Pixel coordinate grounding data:
********

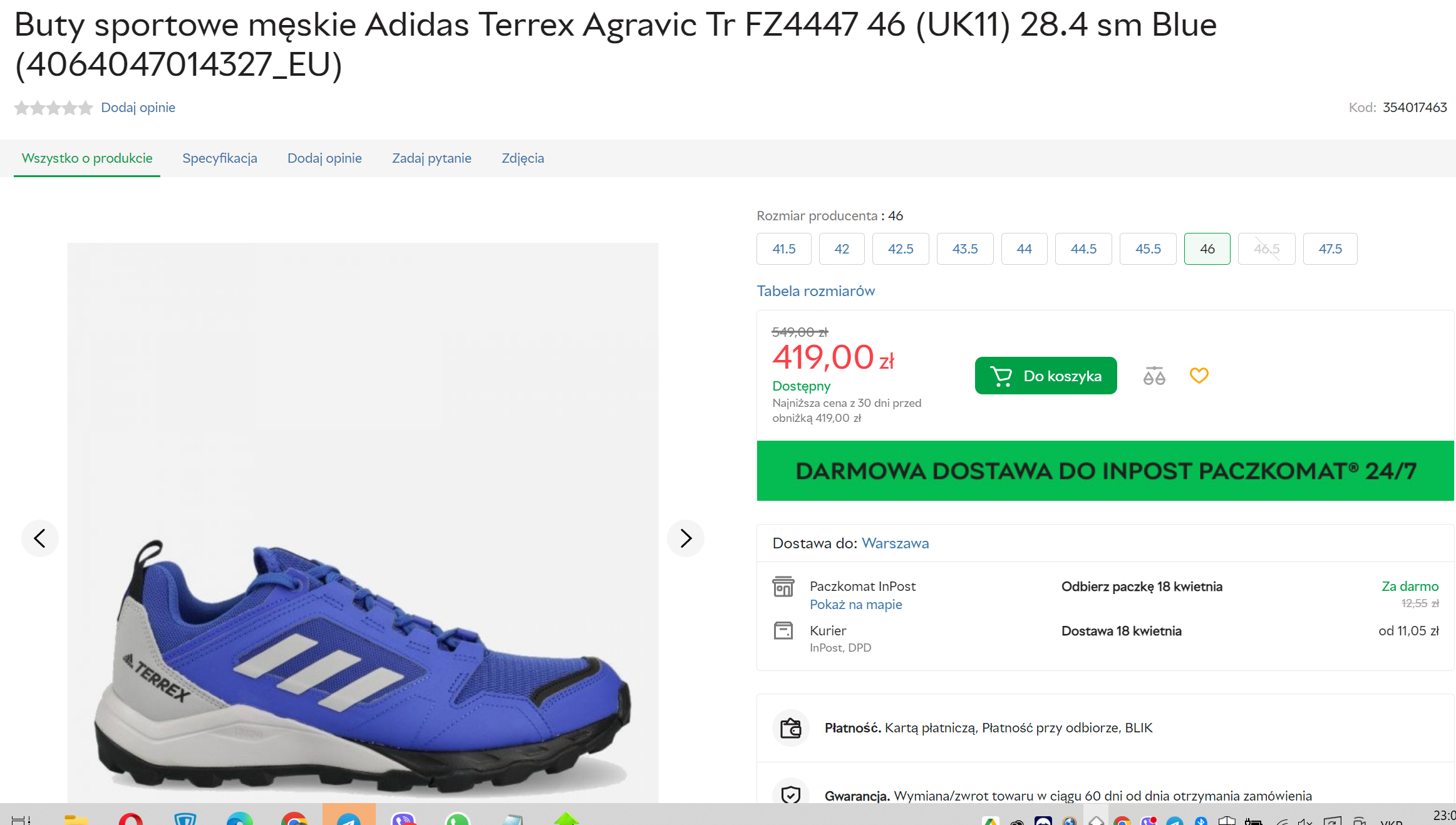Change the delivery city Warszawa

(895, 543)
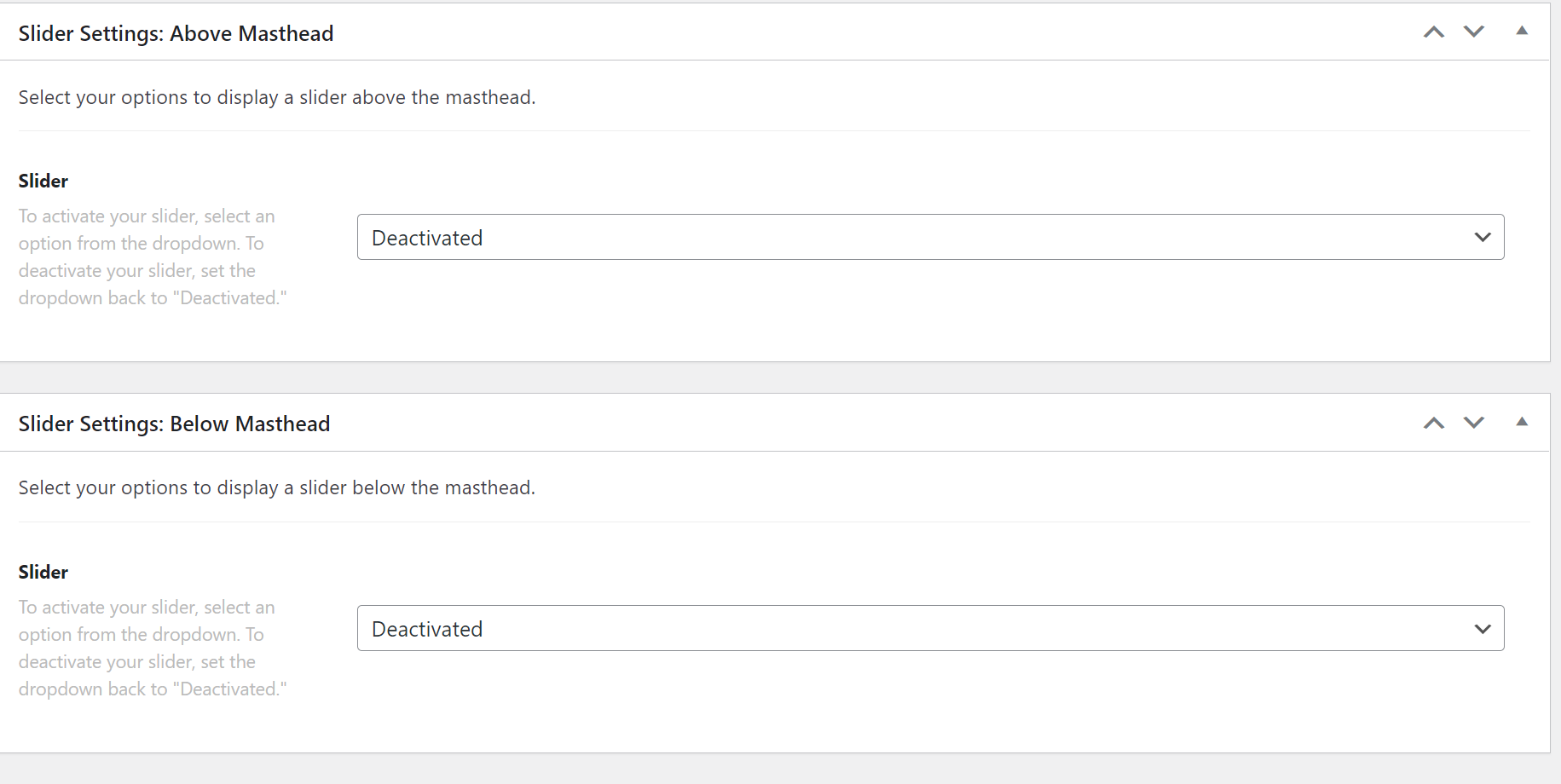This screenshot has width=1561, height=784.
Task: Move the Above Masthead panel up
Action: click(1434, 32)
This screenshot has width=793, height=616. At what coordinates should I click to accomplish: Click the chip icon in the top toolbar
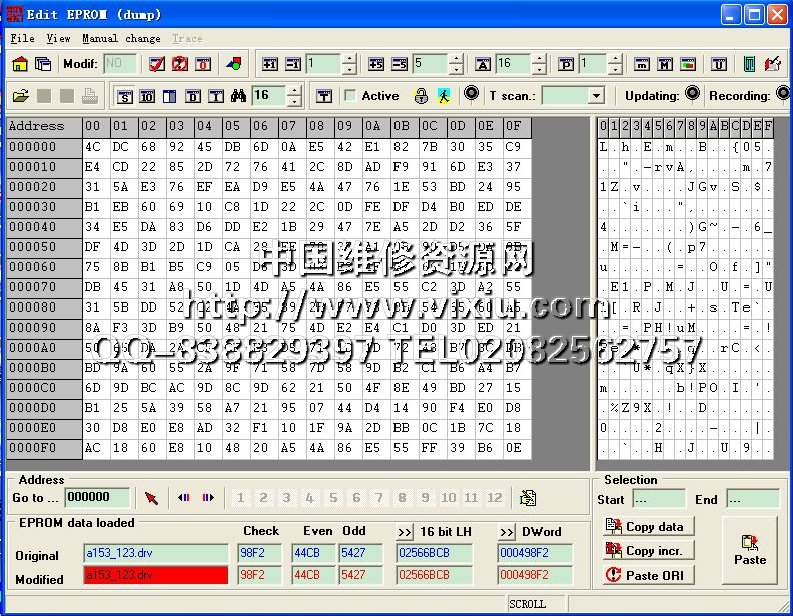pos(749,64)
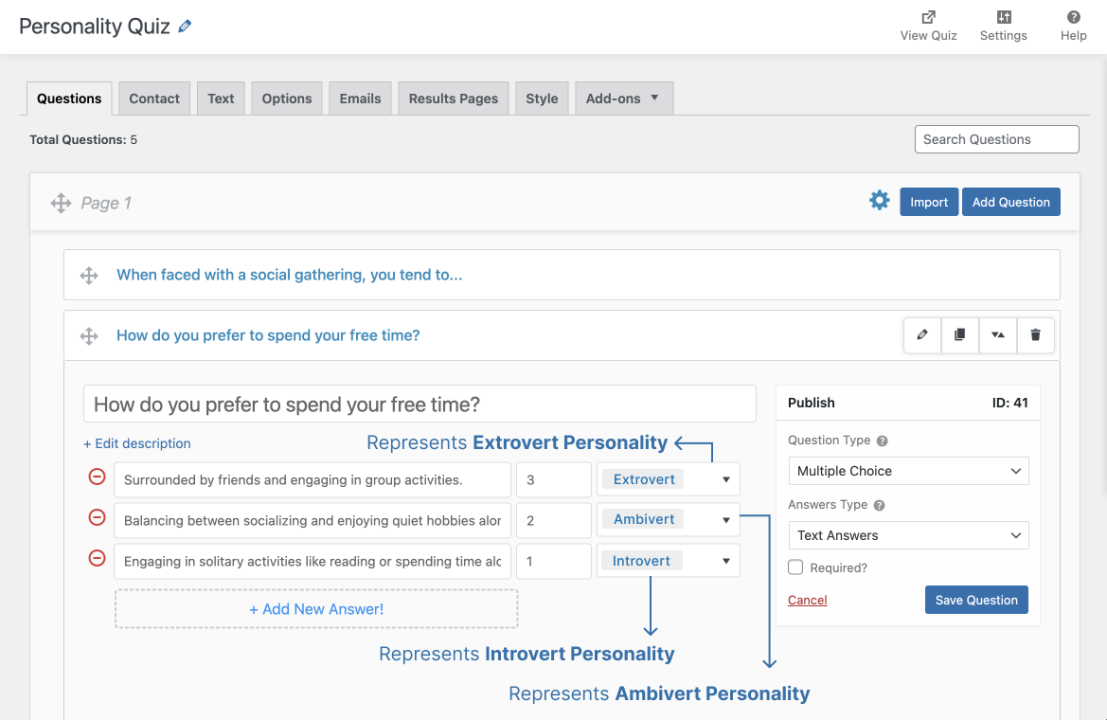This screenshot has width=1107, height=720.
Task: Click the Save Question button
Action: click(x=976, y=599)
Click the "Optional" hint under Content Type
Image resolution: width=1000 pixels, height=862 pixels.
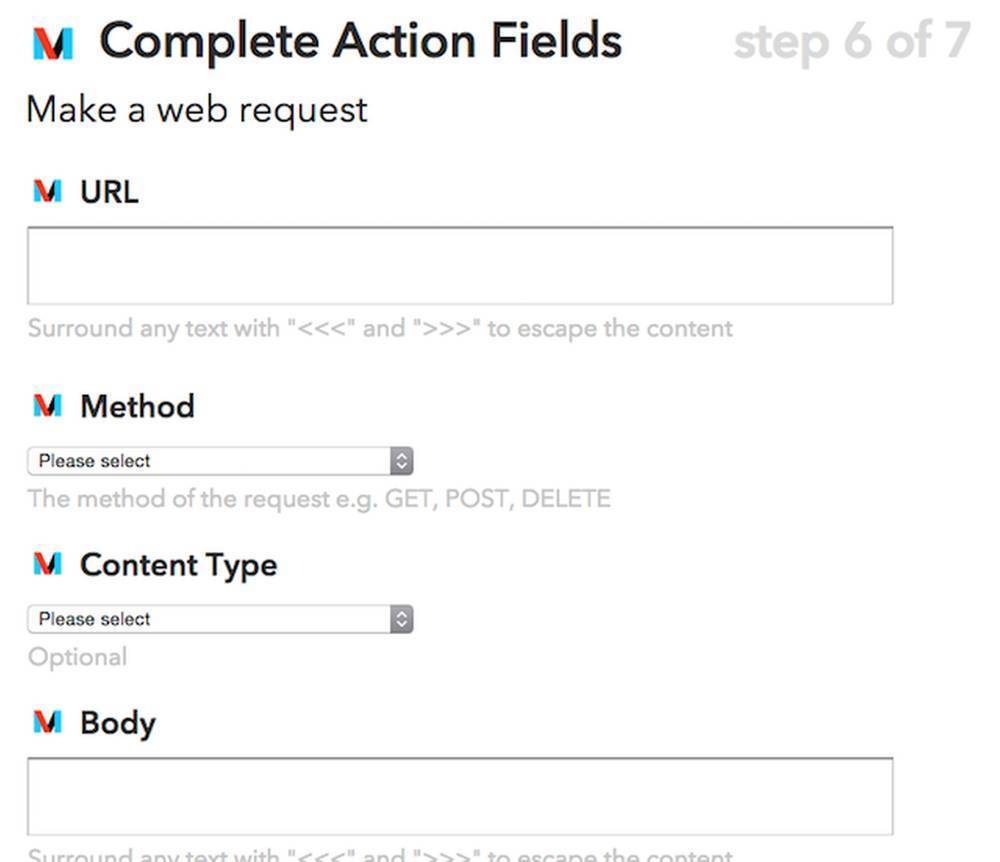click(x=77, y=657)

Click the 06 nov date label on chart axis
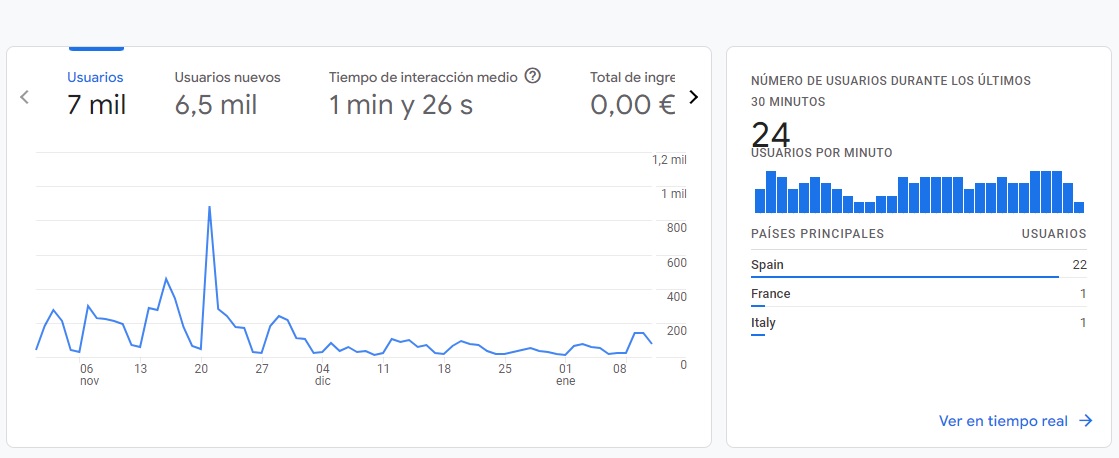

********

Exercise details: In the data, the line that contains "This screenshot has width=793, height=616." begins the part to write out; restate it and each line after it word for word through the end, with no pictures.

Response to the exercise:
This screenshot has width=793, height=616. At what coordinates should I click to accomplish: Click the chip icon in the top toolbar
pos(749,64)
This screenshot has width=1107, height=720.
Task: Click the Save Question button
Action: click(x=976, y=599)
Click the "Optional" hint under Content Type
Image resolution: width=1000 pixels, height=862 pixels.
click(x=77, y=657)

Click the 06 nov date label on chart axis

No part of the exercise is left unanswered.